E como uma sequência de clássicos que um velho cantor deve cantar para agradar seu público, meu pai sempre traz consigo as perguntas clássicas: "-E o Júlio?"... (que faleceu há uns 10 anos, e há 10 anos eu falo pro meu pai que ele faleceu. 

Em vão. 

Tento me devencilhar do assunto, mas sou fisgado com um jeb no queixo que me joga às cordas: "-Te falei do dia que eu encontrei o Júlio ali na praça da República?

Olho pro teto.... me pergunto se há alguma toalha branca a ser jogada para me salvar daquela conversa.

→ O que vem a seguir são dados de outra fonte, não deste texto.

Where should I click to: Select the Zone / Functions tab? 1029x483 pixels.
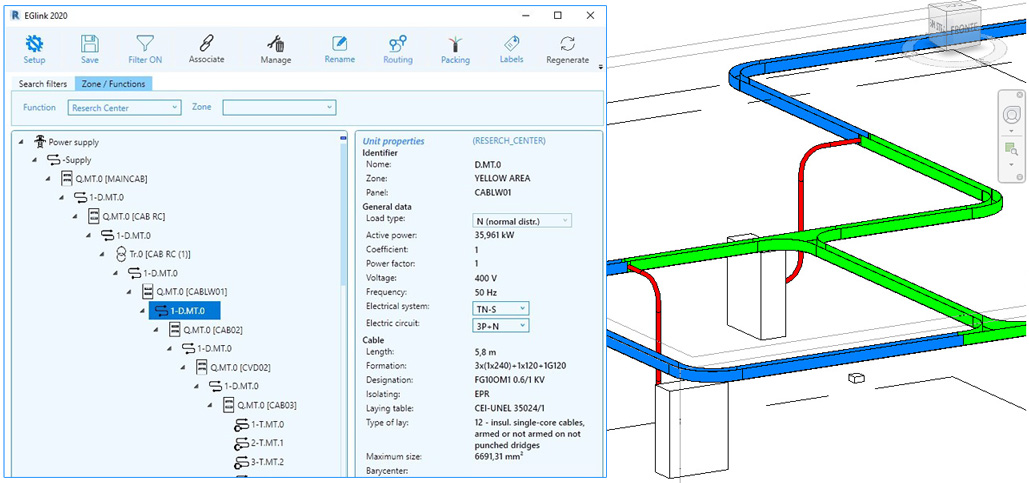click(x=113, y=84)
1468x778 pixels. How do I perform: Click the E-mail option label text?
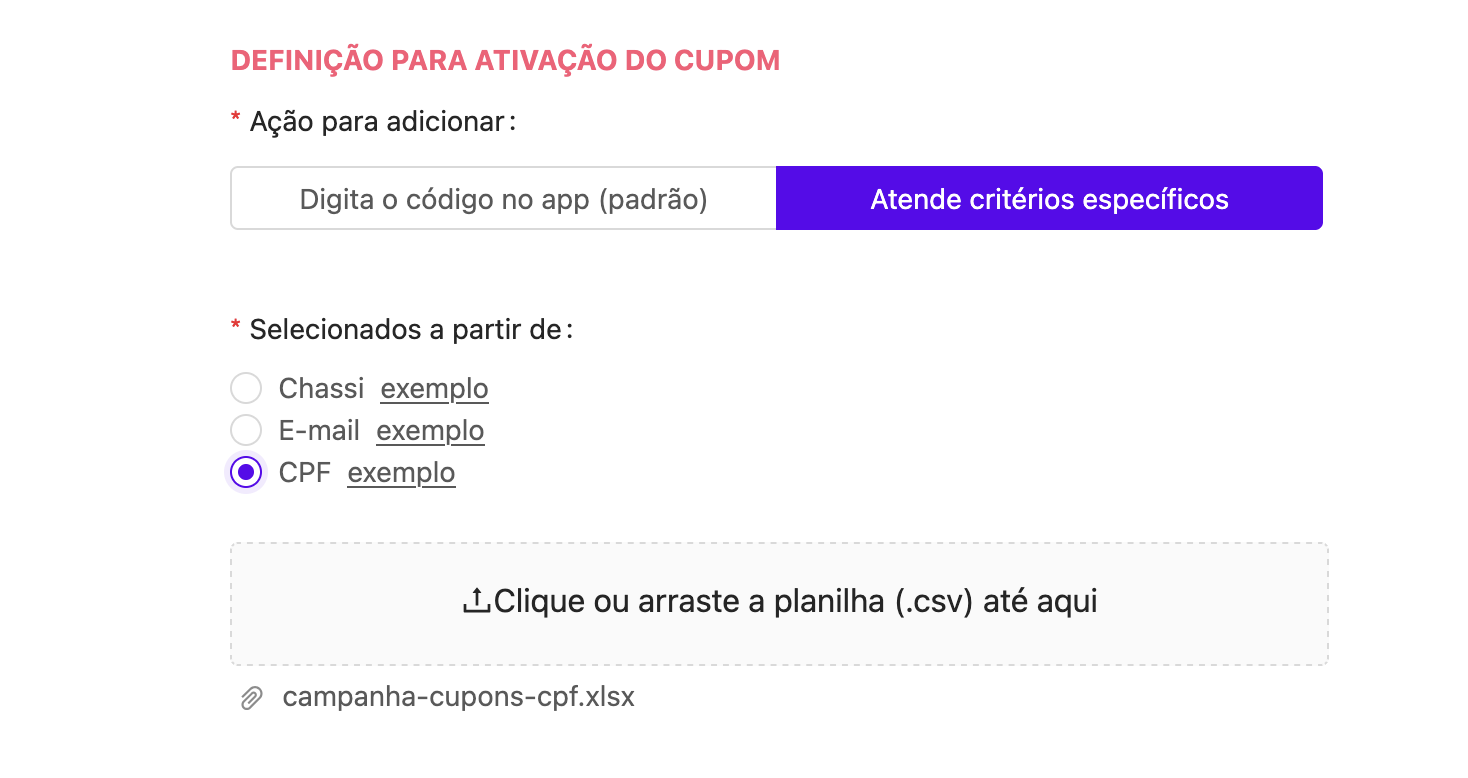[319, 430]
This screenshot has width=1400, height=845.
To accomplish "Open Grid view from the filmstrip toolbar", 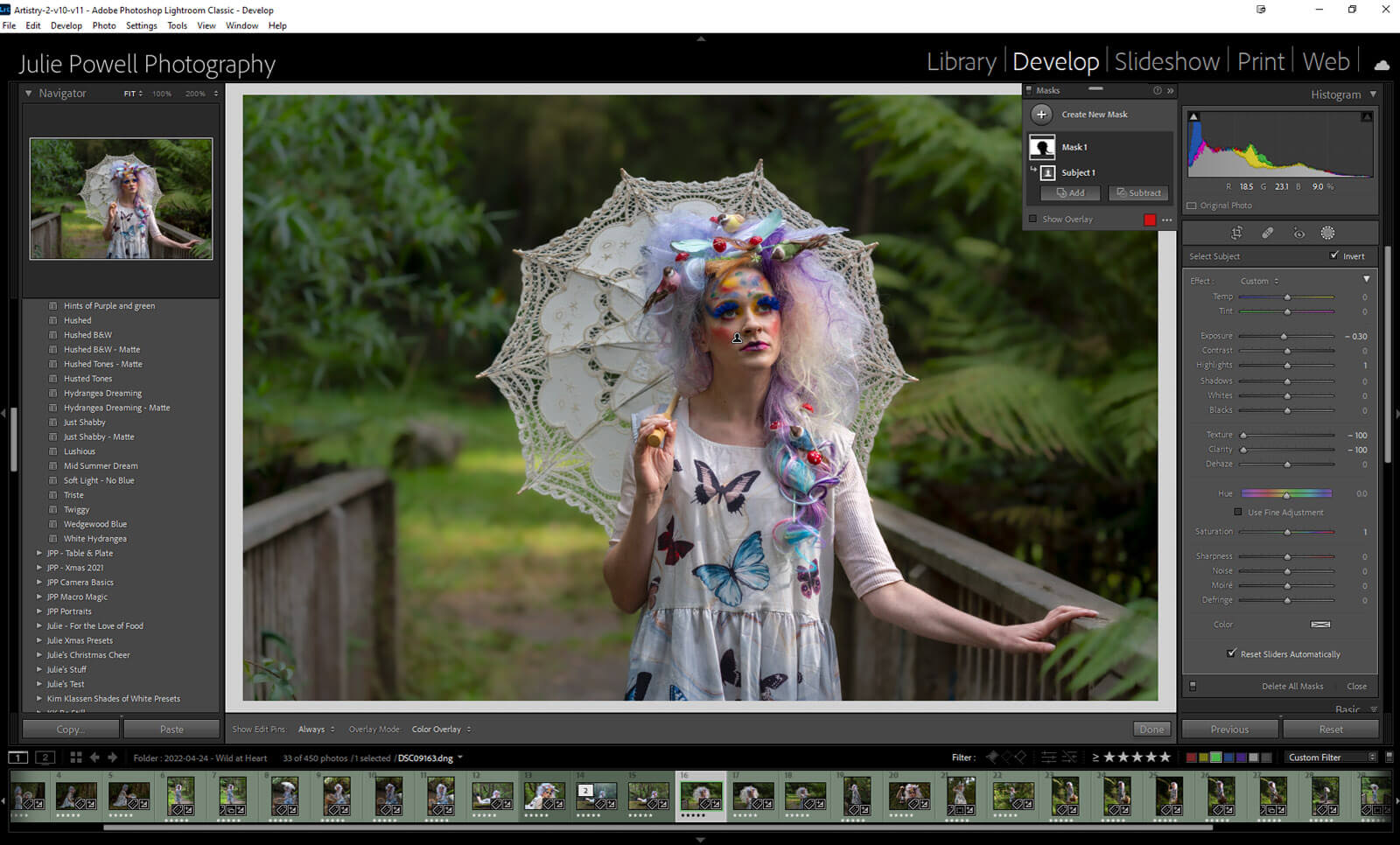I will 76,758.
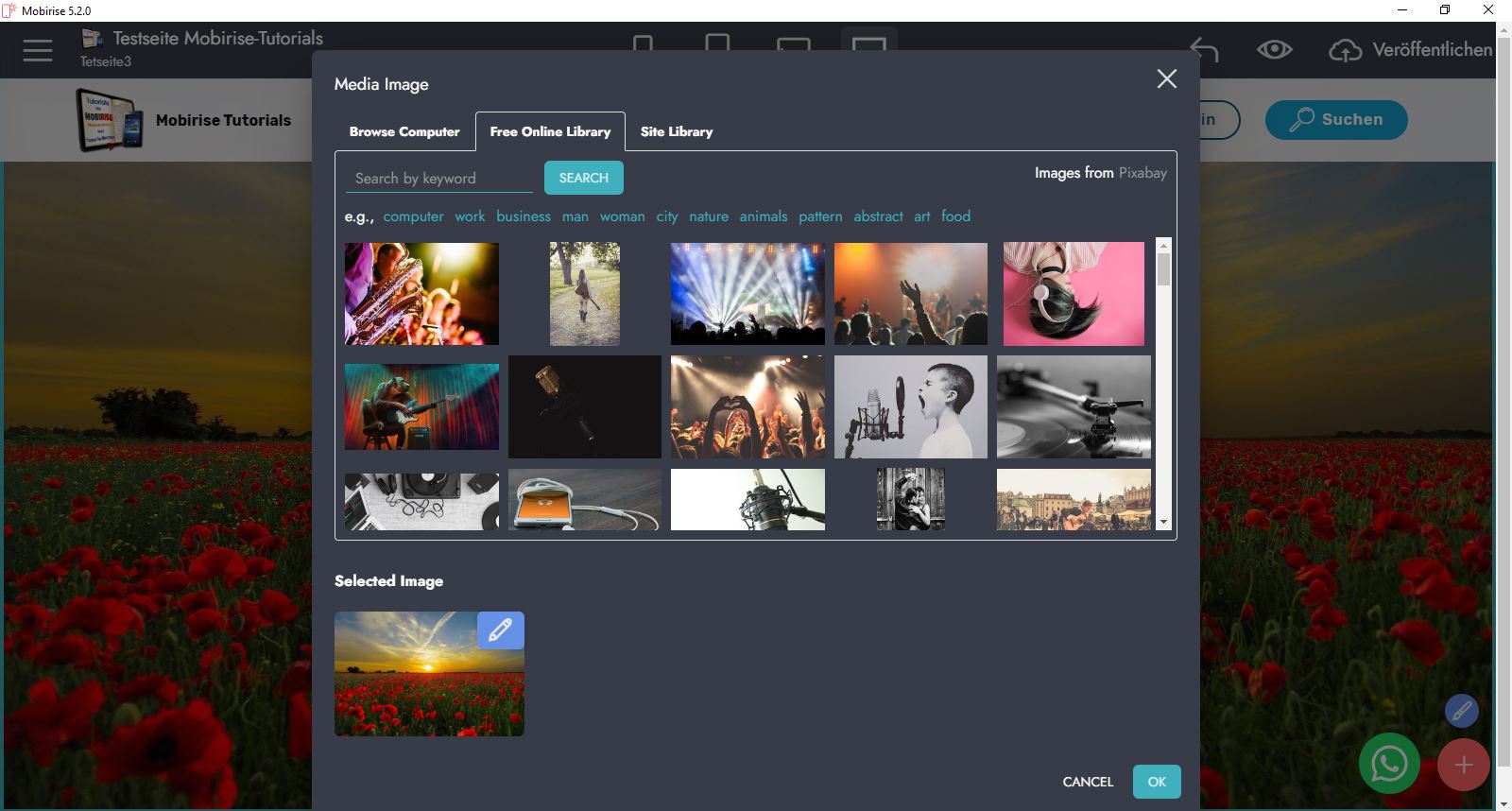The image size is (1512, 811).
Task: Click CANCEL in the dialog
Action: (1088, 782)
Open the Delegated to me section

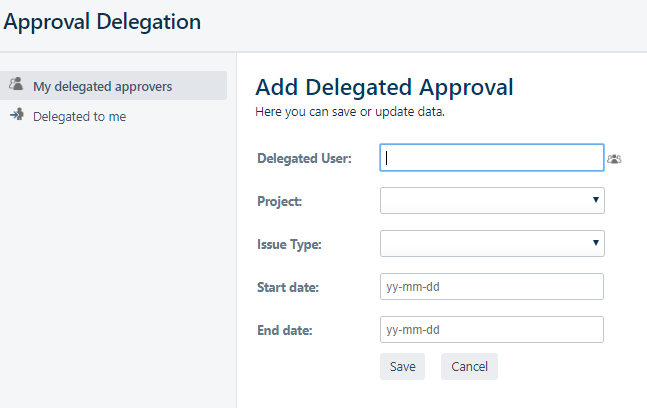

Aí me bate aquela angústia de me ver nessas conversas rasas de boteco, vendo e ouvindo aquelas mesmas perguntas sempre ali, sentadas na mesa com a gente. "-Minha vez!", uma delas diz, e se joga na mesa, querendo ser perguntada... "-E a filha da Maria... como é que ela se chamava mesmo?"

Fico pensando nisso e me exaspero um pouco... onde está a poesia disso tudo? Será que existe uma pitada de absurdo nisso, um quê de Ionesco ou de Becket na minha vida/família? (Seriamos nós rinocerontes?!) 

No meio de tantas reflexões sobre o tema (uma das quais postei aqui) vim a perceber há um tempo qeu eu, também, sou um repetitivo inveterado. Daqueles sem conserto: frequento os mesmos restaurantes, conto as mesmas piadas (minha mãe é mestra nisso), uso as mesmas expressões, vou sempre nos mesmos cafés... carrego comigo uma inércia que muitas vezes me aparece anormal. Me pergunto se outros seres humanos... digo, seres mais humanos que eu sofrem isso também. 

Será?

Muitas vezes me questiono.. me pergunto se essa limitação na verdade é uma intransponibilidade de qualquer caminho. Uma pedra no meio da trilha pro cume de qualquer montanha que não pode ser removida. Me lembro com cautela do "Zen in the art of archery", quando o autor fala de quando seu mentor se dá conta de que ele estava tentando "enganá-lo", usando uma técnica de tiro (a maneira de pegar a arma) pra poder atirar flechas e, finalmente, melhorar sua pontaria: o professor pegou o arco, caminhou até um canto.. pensou... e disse pra ele ir embora. A repetição era oque ele poderia oferecer, e que se o objetivo dele era só "conseguir algo", um "diploma", que este já lhe estava dado. Nem preciso dizer: o autor se desculpou, voltando pro esquema japonês de repetir, repetir, tentar, até assimilar.

Talvez, no fundo, seja uma limitação da qual muitos sofrem mas poucos se dão conta. Ou poucos se dão conta de como as repetições são tão cruciais na construção de muita coisa. Uma aliteração, um efeito que reverbera quando usado em demasia, um fenômeno que se amplifica como um olho de furacão, a adoção de um outro ponto de vista depois de uma segunda, terceira, ou mais leituras. Vai ver repetir é um pouco oque Fernando Pessoa dizia: é entrar no mesmo rio, sem que este rio seja o mesmo.